Baisse de revenus pour certains sites

Concrètement, les enquêteurs de la Commission européenne devront dire "si Google applique des conditions d'accès équitables, raisonnables et non discriminatoires aux sites web des éditeurs sur Google Search", explique l'institution. En effet, d'après leurs premières constatations, l'entreprise "rétrograde les médias d'information et les sites web et contenus d'autres éditeurs dans les résultats de recherche Google lorsque ces sites web incluent du contenu provenant de partenaires commerciaux".

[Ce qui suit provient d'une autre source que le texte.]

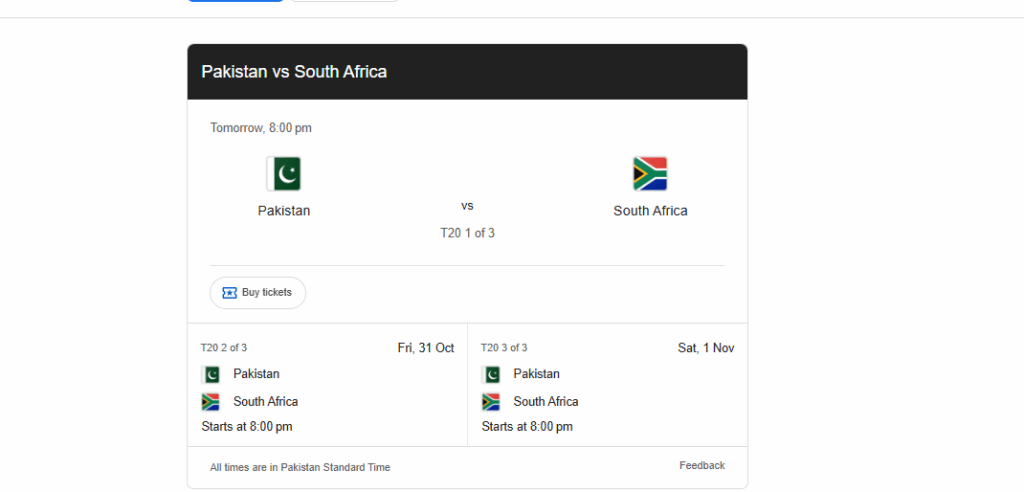
Task: Open the match dated Fri, 31 Oct
Action: coord(425,348)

Or, ces contenus permettent aux médias, et aux éditeurs de sites web plus largement, de générer des revenus, explique Bruxelles. "Cette politique semble avoir un impact direct sur un moyen courant et légitime pour les éditeurs de monétiser leurs sites web et leurs contenus", lit-on dans son communiqué. L'enquête se concentrera donc sur l'incidence de ces règles "sur la liberté des éditeurs de mener des activités commerciales légitimes, d'innover et de coopérer avec des fournisseurs de contenu tiers".

Un risque d'amende pour Google

A l'issue de cette enquête, qui devra être conclue dans un délai d'un an, la Commission pourra, si elle a constaté une infraction des obligations prévues aux cinquième et douzième paragraphes de l'article 6 du DMA, imposer des sanctions à Google. Des sanctions pécuniaires, d'une part, pouvant atteindre 10% du chiffre d'affaires mondial annuel de l'entreprise (jusqu'à 20% si ces infractions sont répétées), et des "mesures correctives" d'autre part, qui peuvent aller jusqu'à l'obligation de céder certaines activités. 

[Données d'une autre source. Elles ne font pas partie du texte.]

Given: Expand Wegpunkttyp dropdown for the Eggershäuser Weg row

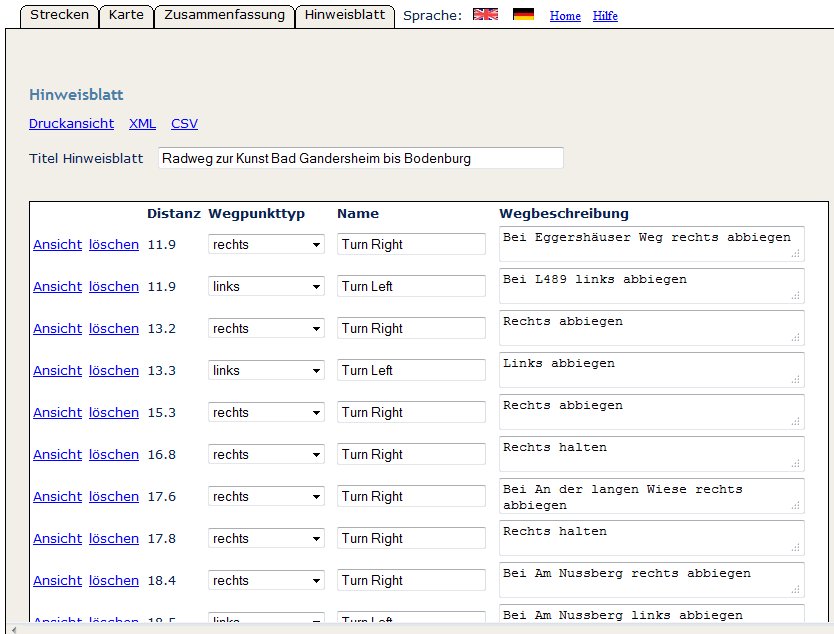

Ce risque de démantèlement avait déjà été invoqué par l'exécutif européen en septembre, lorsqu'il avait infligé à Google une amende de 2,95 milliards d'euros afin de sanctionner ses pratiques anticoncurrentielles dans la publicité en ligne. Cette décision, que la filiale d'Alphabet conteste, l'a tout de même poussée à publier, vendredi 14 novembre, un plan visant à se mettre en conformité avec les demandes de la Commission, avec notamment des changements majeurs pour Google Ad Manager.